* _文本片段_
|---|

赵良嗣尽管态度一直非常强硬,也想了很多的办法,与金人交涉,但是阿骨打始终不出面,就连个宰相级别的人物都不出面接见赵良嗣,直让阿骨打的家奴和朝廷的一些高级官员跟赵良嗣交涉。而不论赵良嗣如何争辩,金人一概不同意。在这种情况下,赵良嗣很无奈的就带着金国的使臣李靖,回到宋朝复命。
赵良嗣回京将情况先向蔡京汇报。蔡京以自己年高体弱为由,将此事交由王甫负责。而王甫觉得此事关系重大,又带着他,到办公大厅向徽宗作了汇报。听了赵良嗣的汇报,他们分析后认为,宋金双方的分歧太大,还得继续协商。于是又派赵良嗣,以护送金国使臣李靖返国为名,再赴金国协商。同时要求,金国将营州、平州和滦州一并交还宋朝。十二月十五日,赵良嗣到达金国的兵营。这时候燕京已经被金国人攻下,成了金国人的掌上之物。此时阿骨才知道了宋军曾经两次惨败于与辽人之手的全面情况,因此他就觉得宋朝不过如此,宋朝的军队不堪一击,因此就愈发趾高气扬起来。虽然这次阿骨打接见了赵良嗣,但是在谈判当中,阿骨打让参加谈判的人对宋朝使臣大肆要挟,索取了更多的利益。阿骨打那次接见,也只是跟赵良嗣照了个面,便派骑兵,把他送回宋朝。阿骨打已经看透了宋朝急于得到燕京的心理,就趁机讨价还价。

|---|

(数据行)
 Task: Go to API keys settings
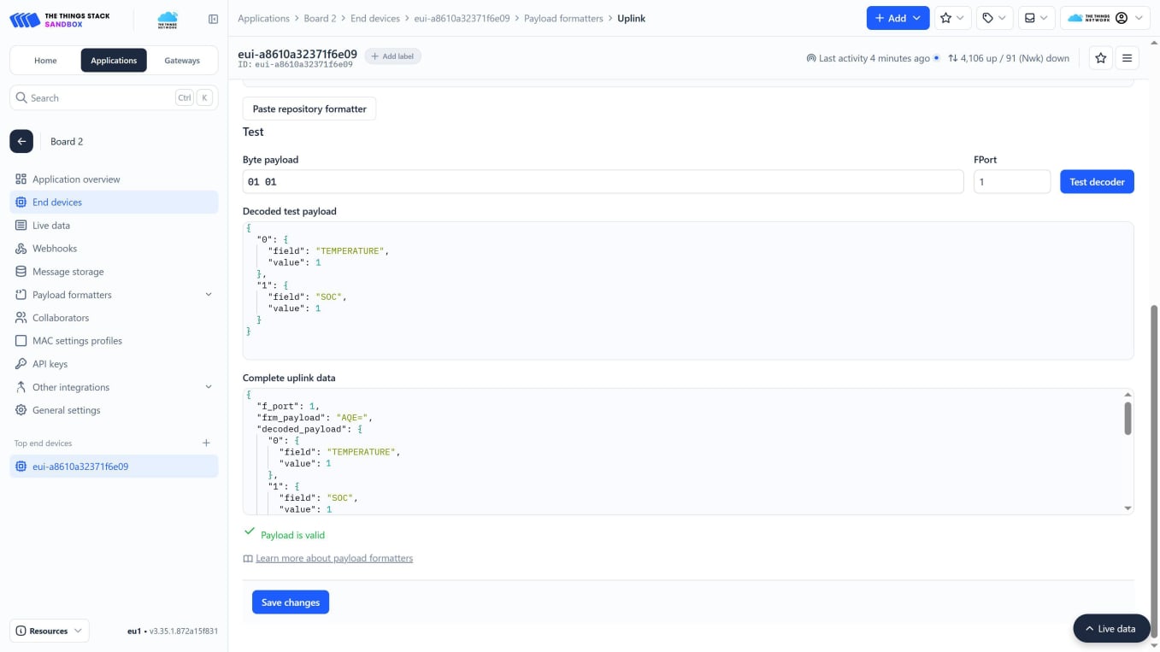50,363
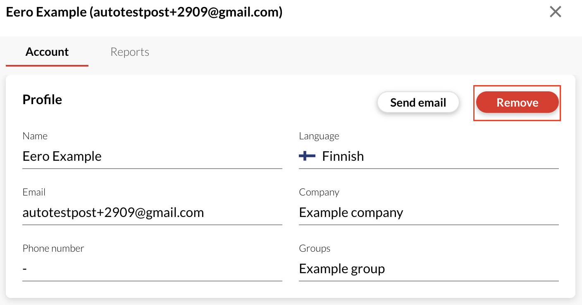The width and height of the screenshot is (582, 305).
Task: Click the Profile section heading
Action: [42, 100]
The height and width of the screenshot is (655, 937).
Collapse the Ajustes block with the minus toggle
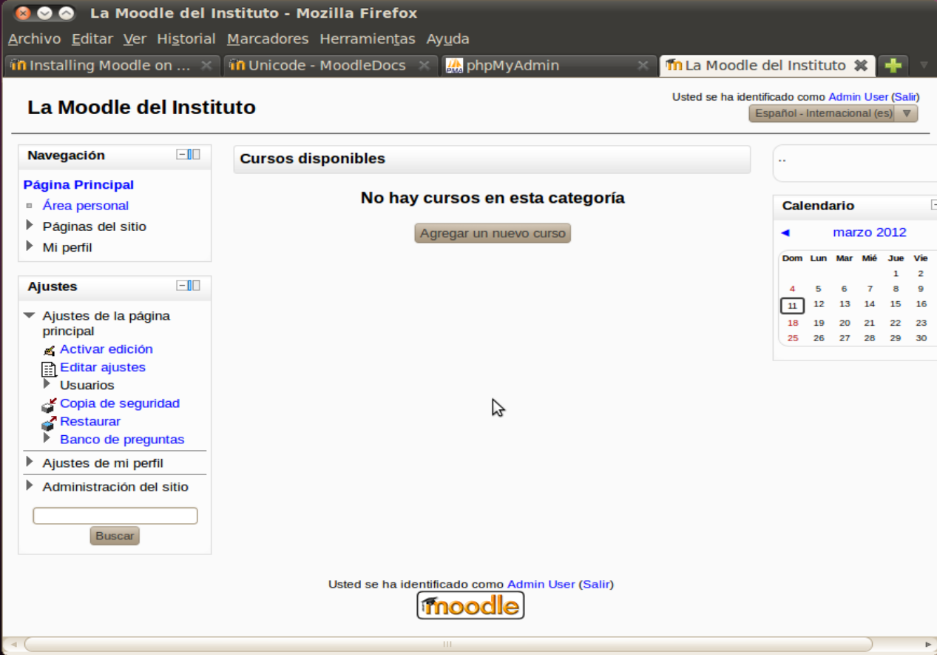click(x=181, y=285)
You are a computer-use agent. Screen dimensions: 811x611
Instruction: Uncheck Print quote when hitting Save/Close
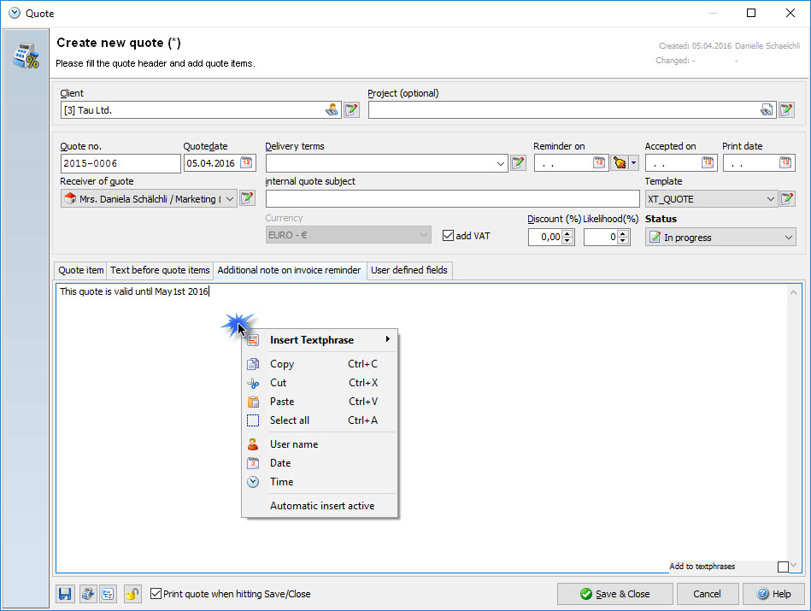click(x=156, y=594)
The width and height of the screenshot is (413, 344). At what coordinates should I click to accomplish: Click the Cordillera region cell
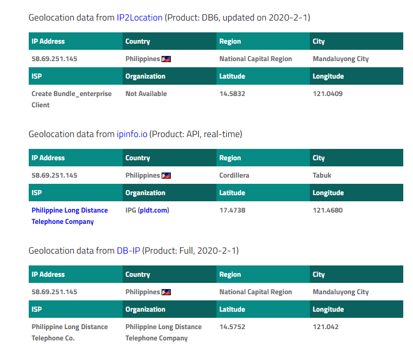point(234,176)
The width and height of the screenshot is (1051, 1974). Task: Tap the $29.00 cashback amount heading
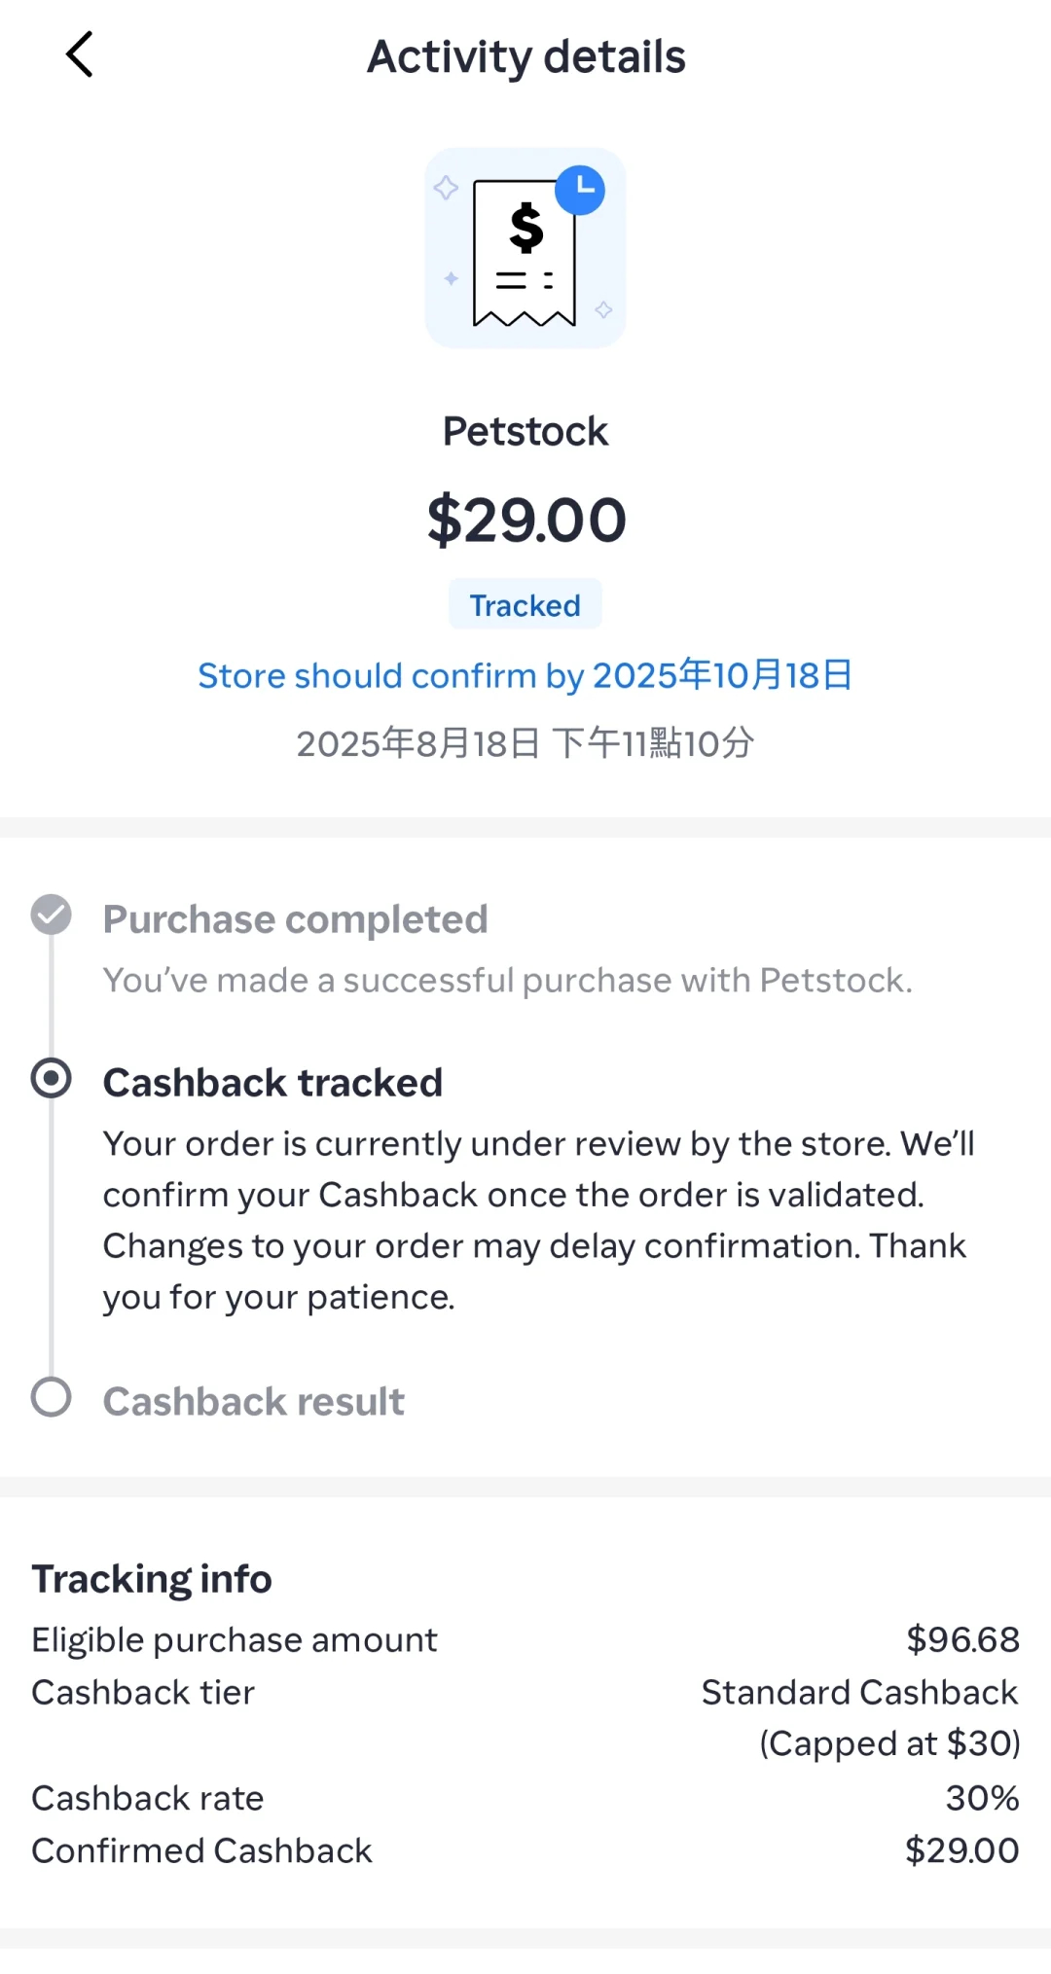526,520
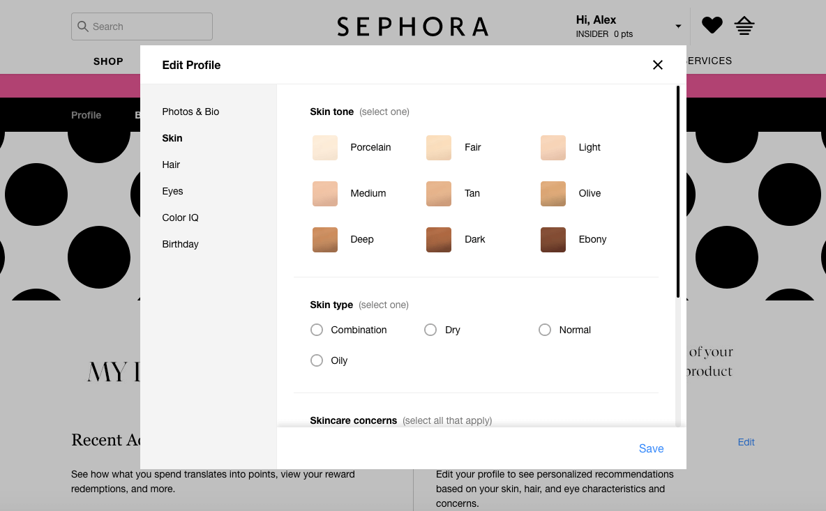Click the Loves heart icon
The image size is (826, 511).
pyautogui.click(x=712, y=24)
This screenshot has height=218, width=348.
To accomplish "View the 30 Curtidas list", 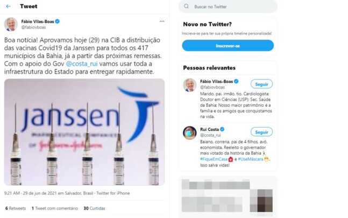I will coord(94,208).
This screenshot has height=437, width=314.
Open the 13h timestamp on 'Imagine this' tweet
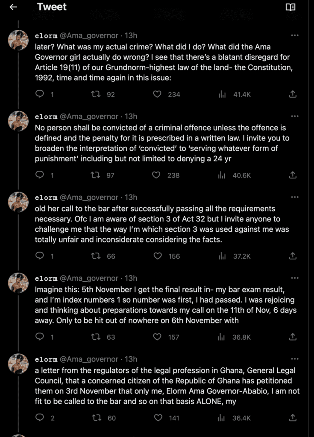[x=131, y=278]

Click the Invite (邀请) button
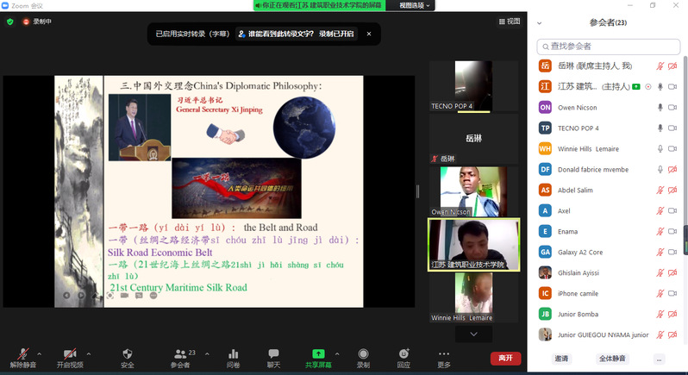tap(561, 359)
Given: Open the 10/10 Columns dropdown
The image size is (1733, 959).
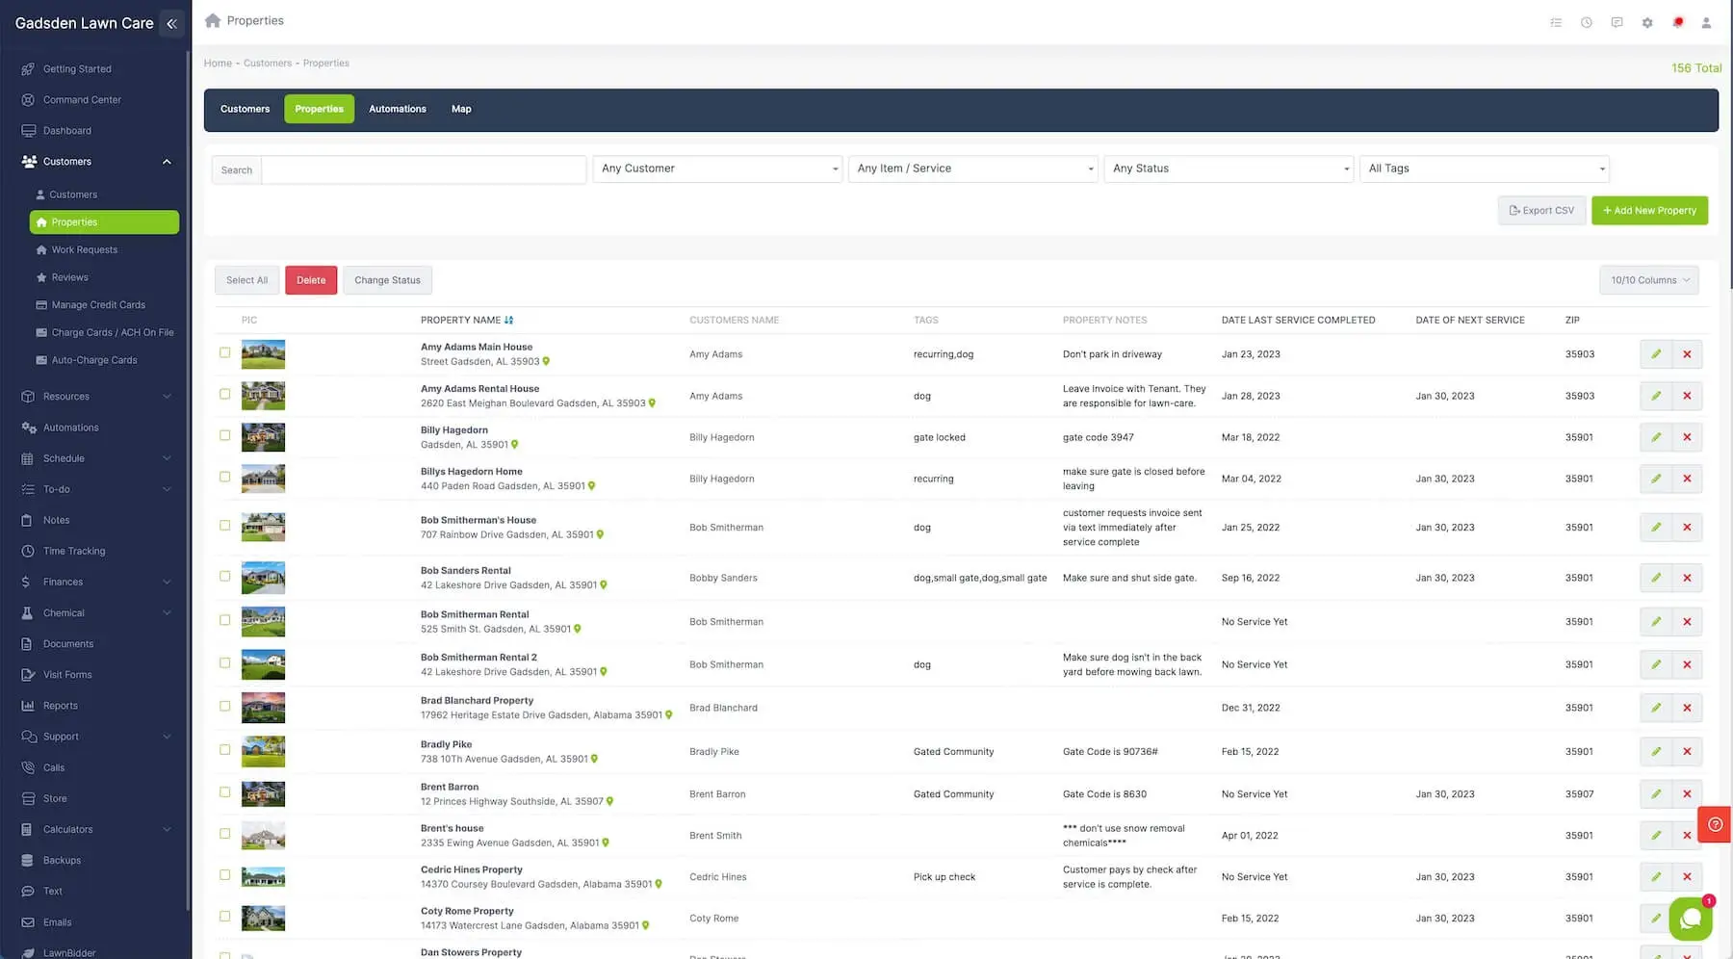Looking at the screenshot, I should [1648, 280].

|---|

* _问题与任务_
(1) 从写赵良嗣出使金国的文段中摘出原文，从“赵良嗣回京将情况先向蔡京汇报”起，一直到“燕京的心理,就趁机讨价还价。”为止，末尾这几个字也包括在内。
(2) 请从写赵良嗣出使金国的文段的最后一句之后接着往下写。

* _答复_
(1)
赵良嗣回京将情况先向蔡京汇报。蔡京以自己年高体弱为由,将此事交由王甫负责。而王甫觉得此事关系重大,又带着他,到办公大厅向徽宗作了汇报。听了赵良嗣的汇报,他们分析后认为,宋金双方的分歧太大,还得继续协商。于是又派赵良嗣,以护送金国使臣李靖返国为名,再赴金国协商。同时要求,金国将营州、平州和滦州一并交还宋朝。十二月十五日,赵良嗣到达金国的兵营。这时候燕京已经被金国人攻下,成了金国人的掌上之物。此时阿骨才知道了宋军曾经两次惨败于与辽人之手的全面情况,因此他就觉得宋朝不过如此,宋朝的军队不堪一击,因此就愈发趾高气扬起来。虽然这次阿骨打接见了赵良嗣,但是在谈判当中,阿骨打让参加谈判的人对宋朝使臣大肆要挟,索取了更多的利益。阿骨打那次接见,也只是跟赵良嗣照了个面,便派骑兵,把他送回宋朝。阿骨打已经看透了宋朝急于得到燕京的心理,就趁机讨价还价。

(2)
到了宣和五年的正月初一,金国的使者李靖又奉命来到宋朝,商讨延京一带的税赋问题。徽宗照例在崇政殿接见了李靖,至于税赋的事,还是让他跟宰相王黼去商议。
其实这件事本来就是金人节外生枝,无理取闹,王甫就问:“当初两国签约的时候并没有提到税负一事,你们何以突然又提出这一问题来呢?”
李靖回答说,“如果贵国自己攻下了燕京,那税赋之事自然就无需说起。可如今是我们金国攻下的燕京啊,我们金国攻下燕京、反过来献给贵国,那我们当然要税赋了。”
王甫当然不会同意。此消息传开之后,大宋朝廷上上下下,无不痛斥金国背信弃义,也都不同意接受金国的这一无理要求。可是,王甫再次跟李靖谈,阐明不同意税赋之事后,被李靖断然拒绝。并说:“你们同意税赋一事就继续谈,不同意则免谈,我立即回国;其它事项也没必要再谈。”
王甫见对方态度异常强硬,只好去做徽宗的工作。说:“皇上啊,其实税赋的问题呢,可以适当的答应他们一点,只要咱们拿回燕京,咱就是历史一大功绩,拿点税赋有什么呀?大可不必因小失大。”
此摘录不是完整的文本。